Material for the task -

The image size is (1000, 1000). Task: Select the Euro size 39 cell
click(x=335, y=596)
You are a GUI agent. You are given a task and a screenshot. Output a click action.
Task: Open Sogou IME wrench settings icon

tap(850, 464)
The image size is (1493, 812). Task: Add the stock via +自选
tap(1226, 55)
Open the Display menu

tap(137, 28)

Work to complete -
Give back each line above precisely as it stands.

Result below -
The image size is (1000, 1000). Task: Select the Euro size 39 cell
click(x=335, y=596)
You are a GUI agent. You are given a task and a screenshot. Output a click action.
Task: Open Sogou IME wrench settings icon

tap(850, 464)
The image size is (1493, 812). Task: Add the stock via +自选
tap(1226, 55)
Open the Display menu

tap(137, 28)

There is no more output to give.